Noosa Council claims local governments were at risk of “state-imposed” takeover of planning schemes and that it was being set up for failure by population projections in the draft SEQ plan.

Oct 03, 2023, updated Oct 03, 2023
Residential real estate is seen in the resort town of Noosa Heads on the Sunshine Coast, (AAP Image/Dave Hunt)

Residential real estate is seen in the resort town of Noosa Heads on the Sunshine Coast, (AAP Image/Dave Hunt)

In its submission to the State Government’s draft SEQ plan, the council has also claimed that more housing did not equal more affordable housing and the projections for population in its local government area were not backed up by reality.

Redland City Council has also questioned the proposed expansion of the Urban Footprint to accommodate the ambitious population and dwelling targets used by the Queensland Government to inform the draft SEQ Regional Plan 2023.

The draft SEQ plan claimed there would be a need for 900,000 additional homes in the region by 2046, but Noosa Council claimed there was no target for tourist accommodation and the plan did not address the short-term accommodation boom sparked by businesses like Airbnb.

“Rather than addressing the cause of the problem, it (the draft plan) reverts to the over-simplistic solution of increasing supply to keep up with demand,” the council submission said.

“For places like Noosa, this demand is insatiable and will only lead to perverse outcomes for local communities and put unplanned pressure on local infrastructure and environmental values.”

In terms of population growth, Noosa said the projections appeared wrong and were above those from the Queensland Government Statistician Office and “seemingly disregarded the annual average growth rates experienced over the last 20 years”.

“Even more concerning is the expectation that the 2026 population will be 11,120 persons higher than the 2021 figure.
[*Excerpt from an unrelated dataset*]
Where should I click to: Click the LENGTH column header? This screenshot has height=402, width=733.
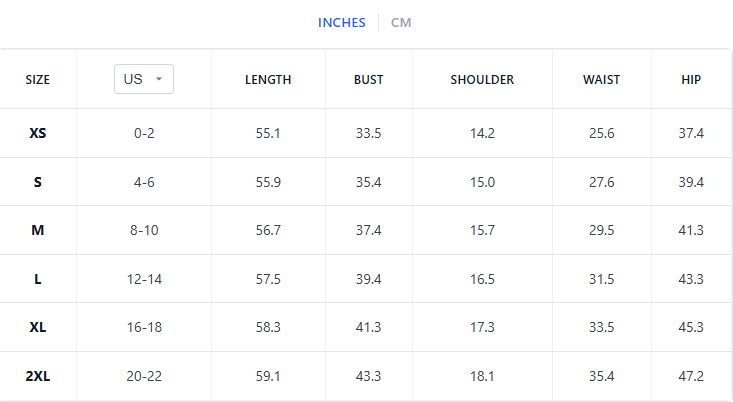(268, 79)
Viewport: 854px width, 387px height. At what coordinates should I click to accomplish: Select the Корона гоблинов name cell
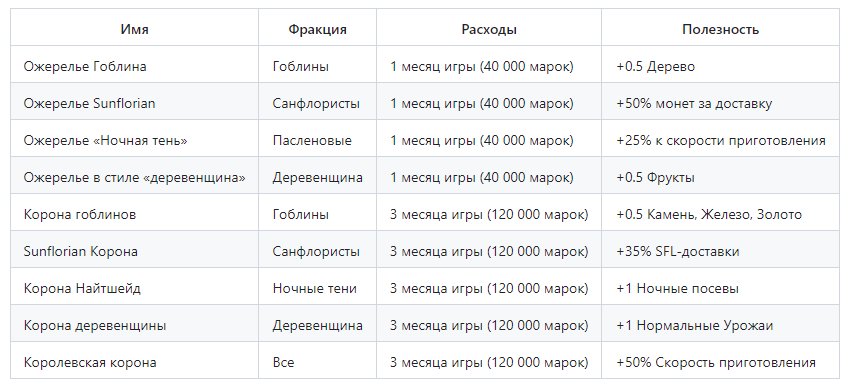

This is unrealistic and assumes a 3.9 per cent annual growth rate. Noosa has been experiencing just over 1 per cent growth rate since the 1990s,” the submission said.

It said the Department of Planning suggested the 2021 figures those projections were based on were inaccurate, but had also expressed doubts about census data and it was unclear how the council or the State Government would be able to quantify what population had been reached.
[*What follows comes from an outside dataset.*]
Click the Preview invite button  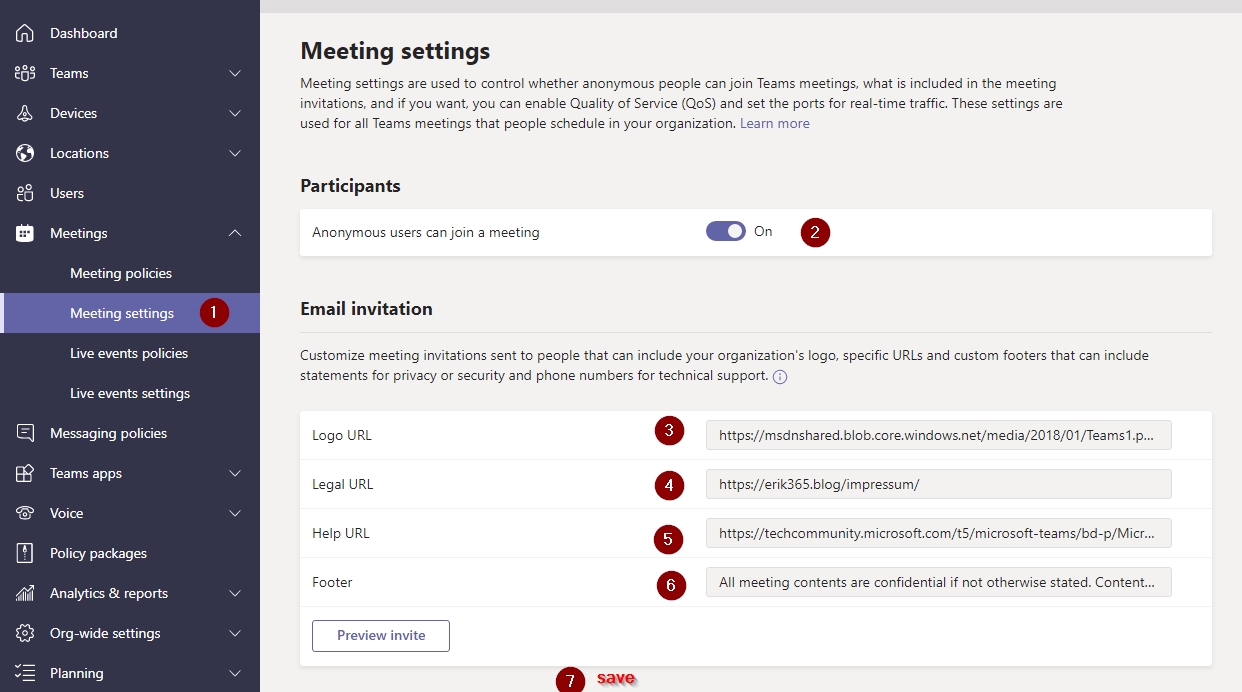click(381, 635)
“This would seem to set council up for failure in the short term, triggering intervention from the State, through the implentation assurance. It is also concerned that the State is not able to specify what the triggers or indicators are at this point.”
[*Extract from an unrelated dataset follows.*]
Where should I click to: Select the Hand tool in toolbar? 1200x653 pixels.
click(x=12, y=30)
“The plan requires local governments to prepare and submit a housing supply statement by October 9 such that it can inform the final Shaping SEQ Update due out by the end of the year.

“Alternatively, councils appear to risk having state-imposed planning regulation over-ride their planning schemes.”

It said it had concerns with the plan and what appears to be a “heavy-handed influence on the local planning of each LGA and the expectation that communities accept quite significant population growth and more intensive built form outcomes on the misguided assumption that more housing will guarantee affordable housing”.

“The market cannot be relied upon to deliver housing that is suitable and affordable for existing long-term residents and workers, let alone everybody who may want to make Noosa Shire their home.”

It said in high-demand areas, conventional housing would remain out of reach of many without direct intervention.

Planning Minister Steven Miles has been asked for comment.